> SET TASK:
Arrange the records as a two-column CSV with columns named instruction and action, one row per record. Put its text under instruction and its answer under action. Wrap each field in double quotes and replace line breaks with spaces. Begin at the line containing "The height and width of the screenshot is (861, 828)." and stop after the line containing "pyautogui.click(x=240, y=45)".

::::::

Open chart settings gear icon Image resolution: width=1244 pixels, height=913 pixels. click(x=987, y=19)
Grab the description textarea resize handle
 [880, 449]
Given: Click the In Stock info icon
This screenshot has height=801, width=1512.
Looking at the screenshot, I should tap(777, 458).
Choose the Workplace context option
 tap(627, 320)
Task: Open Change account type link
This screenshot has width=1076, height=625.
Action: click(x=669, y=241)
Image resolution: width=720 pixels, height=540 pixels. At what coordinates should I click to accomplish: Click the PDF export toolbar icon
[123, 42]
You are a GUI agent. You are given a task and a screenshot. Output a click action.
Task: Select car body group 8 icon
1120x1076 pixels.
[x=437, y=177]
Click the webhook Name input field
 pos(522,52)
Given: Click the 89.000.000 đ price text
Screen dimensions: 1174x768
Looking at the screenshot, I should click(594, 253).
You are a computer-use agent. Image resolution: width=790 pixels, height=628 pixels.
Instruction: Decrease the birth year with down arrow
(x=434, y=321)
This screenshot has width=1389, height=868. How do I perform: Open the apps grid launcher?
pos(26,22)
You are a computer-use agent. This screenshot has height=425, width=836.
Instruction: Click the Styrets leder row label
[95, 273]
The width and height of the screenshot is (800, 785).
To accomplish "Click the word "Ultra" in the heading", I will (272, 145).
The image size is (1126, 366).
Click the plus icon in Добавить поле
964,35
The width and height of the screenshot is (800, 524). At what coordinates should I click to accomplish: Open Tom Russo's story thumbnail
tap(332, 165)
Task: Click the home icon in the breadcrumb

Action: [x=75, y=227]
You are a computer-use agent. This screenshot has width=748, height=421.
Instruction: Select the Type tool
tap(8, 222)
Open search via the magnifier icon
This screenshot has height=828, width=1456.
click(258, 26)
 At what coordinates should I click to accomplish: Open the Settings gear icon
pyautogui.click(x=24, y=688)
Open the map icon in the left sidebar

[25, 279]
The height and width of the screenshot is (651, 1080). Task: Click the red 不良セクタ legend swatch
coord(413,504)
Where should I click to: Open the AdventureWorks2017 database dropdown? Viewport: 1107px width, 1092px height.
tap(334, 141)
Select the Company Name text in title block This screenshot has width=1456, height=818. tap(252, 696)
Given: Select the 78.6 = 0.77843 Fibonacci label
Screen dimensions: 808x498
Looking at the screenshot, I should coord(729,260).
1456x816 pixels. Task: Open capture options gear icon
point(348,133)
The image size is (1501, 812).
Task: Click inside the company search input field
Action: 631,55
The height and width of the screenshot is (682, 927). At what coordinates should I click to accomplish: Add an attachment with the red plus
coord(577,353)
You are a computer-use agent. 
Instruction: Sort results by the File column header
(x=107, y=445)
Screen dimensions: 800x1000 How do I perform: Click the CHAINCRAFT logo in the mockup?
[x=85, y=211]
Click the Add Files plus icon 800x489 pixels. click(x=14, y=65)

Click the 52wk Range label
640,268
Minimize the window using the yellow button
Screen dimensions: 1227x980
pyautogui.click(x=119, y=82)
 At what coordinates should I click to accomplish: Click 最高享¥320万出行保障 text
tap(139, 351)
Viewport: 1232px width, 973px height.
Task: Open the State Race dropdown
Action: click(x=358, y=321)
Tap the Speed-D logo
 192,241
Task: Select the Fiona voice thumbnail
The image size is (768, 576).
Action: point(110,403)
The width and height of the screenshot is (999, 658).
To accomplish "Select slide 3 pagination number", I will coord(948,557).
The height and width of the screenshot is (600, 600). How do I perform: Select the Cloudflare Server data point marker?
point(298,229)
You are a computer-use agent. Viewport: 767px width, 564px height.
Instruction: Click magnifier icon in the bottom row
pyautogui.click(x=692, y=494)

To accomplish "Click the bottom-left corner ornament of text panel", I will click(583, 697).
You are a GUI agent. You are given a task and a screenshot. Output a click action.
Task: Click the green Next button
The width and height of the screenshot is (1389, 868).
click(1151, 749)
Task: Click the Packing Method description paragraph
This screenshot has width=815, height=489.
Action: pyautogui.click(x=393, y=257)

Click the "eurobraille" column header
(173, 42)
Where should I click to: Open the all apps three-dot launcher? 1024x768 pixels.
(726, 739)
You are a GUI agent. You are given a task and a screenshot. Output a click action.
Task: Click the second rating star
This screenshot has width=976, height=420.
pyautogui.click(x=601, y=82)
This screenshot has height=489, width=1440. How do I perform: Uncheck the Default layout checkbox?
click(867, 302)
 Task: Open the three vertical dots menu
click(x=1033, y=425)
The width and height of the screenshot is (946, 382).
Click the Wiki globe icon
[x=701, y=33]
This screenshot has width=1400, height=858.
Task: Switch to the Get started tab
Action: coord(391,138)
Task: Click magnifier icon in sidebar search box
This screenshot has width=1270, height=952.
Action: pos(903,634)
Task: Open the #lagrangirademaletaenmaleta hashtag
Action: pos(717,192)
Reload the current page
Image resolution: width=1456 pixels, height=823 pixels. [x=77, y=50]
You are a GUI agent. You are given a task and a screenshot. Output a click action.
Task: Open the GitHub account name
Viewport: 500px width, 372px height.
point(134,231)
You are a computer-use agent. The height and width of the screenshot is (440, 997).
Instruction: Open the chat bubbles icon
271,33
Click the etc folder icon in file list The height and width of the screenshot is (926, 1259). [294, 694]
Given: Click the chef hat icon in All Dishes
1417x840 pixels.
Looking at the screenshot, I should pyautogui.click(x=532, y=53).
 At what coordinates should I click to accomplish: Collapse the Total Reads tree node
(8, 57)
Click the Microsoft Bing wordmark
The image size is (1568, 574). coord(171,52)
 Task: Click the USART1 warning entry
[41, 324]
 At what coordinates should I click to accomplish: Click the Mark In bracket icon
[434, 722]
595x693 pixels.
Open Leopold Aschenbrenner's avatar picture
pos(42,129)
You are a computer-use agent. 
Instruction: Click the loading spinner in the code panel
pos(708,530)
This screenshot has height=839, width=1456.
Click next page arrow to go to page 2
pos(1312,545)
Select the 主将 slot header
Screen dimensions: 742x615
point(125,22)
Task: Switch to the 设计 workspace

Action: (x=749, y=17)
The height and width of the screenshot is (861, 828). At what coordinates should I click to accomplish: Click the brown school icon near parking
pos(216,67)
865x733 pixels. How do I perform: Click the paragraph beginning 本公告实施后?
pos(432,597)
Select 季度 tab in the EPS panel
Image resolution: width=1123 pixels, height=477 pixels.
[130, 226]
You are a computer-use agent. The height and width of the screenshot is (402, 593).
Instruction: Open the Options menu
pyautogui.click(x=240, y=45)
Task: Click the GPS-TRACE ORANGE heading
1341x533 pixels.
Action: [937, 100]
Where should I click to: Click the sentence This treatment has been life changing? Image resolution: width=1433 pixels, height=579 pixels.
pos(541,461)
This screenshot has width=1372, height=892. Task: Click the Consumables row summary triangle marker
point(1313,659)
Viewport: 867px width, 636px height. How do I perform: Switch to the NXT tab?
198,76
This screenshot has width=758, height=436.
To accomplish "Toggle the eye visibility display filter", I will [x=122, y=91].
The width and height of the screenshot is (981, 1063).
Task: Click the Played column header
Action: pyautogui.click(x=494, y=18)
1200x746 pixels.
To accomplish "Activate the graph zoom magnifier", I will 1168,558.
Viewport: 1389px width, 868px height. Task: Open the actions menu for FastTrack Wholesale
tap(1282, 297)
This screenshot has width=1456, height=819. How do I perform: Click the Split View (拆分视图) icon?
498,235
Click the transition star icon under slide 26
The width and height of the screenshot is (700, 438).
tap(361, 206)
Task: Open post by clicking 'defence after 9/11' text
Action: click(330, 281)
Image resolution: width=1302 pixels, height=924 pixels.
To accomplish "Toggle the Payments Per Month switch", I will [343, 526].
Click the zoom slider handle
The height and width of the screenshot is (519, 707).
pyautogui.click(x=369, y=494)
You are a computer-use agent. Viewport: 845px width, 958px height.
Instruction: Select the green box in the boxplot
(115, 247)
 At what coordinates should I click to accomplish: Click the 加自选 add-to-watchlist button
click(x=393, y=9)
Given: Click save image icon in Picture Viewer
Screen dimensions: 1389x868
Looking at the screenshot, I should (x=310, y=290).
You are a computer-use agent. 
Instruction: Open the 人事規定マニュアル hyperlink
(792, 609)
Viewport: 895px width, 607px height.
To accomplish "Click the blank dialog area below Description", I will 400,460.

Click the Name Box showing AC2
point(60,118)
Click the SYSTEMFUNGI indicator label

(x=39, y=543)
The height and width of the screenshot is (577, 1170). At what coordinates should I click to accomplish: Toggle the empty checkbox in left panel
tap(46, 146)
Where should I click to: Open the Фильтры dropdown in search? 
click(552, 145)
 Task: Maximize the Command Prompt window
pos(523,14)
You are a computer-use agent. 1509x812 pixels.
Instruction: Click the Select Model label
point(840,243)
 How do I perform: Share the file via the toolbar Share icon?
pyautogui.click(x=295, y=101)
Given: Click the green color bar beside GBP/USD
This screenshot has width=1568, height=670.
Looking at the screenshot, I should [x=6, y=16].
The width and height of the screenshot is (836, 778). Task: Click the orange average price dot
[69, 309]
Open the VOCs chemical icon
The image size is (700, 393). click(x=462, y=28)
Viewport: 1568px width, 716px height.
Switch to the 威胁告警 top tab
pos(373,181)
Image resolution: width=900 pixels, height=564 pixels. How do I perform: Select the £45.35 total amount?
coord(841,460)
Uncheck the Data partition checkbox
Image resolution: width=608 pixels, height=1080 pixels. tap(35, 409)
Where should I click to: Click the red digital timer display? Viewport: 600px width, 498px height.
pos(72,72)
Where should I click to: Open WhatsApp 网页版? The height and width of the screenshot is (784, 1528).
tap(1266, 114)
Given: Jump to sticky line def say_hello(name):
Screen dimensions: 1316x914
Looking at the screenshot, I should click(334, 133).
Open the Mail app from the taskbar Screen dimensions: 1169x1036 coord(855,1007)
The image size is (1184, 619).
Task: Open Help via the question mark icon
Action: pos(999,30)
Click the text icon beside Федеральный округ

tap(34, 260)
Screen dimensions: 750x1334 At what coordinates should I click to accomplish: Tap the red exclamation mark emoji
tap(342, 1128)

::::::

> RIGHT ANSWER:
instruction,action
"The height and width of the screenshot is (861, 828). At what coordinates should I click to accomplish: Click the brown school icon near parking","pos(216,67)"
"865x733 pixels. How do I perform: Click the paragraph beginning 本公告实施后?","pos(432,597)"
"Select 季度 tab in the EPS panel Image resolution: width=1123 pixels, height=477 pixels.","[130, 226]"
"You are a computer-use agent. The height and width of the screenshot is (402, 593). Instruction: Open the Options menu","pyautogui.click(x=240, y=45)"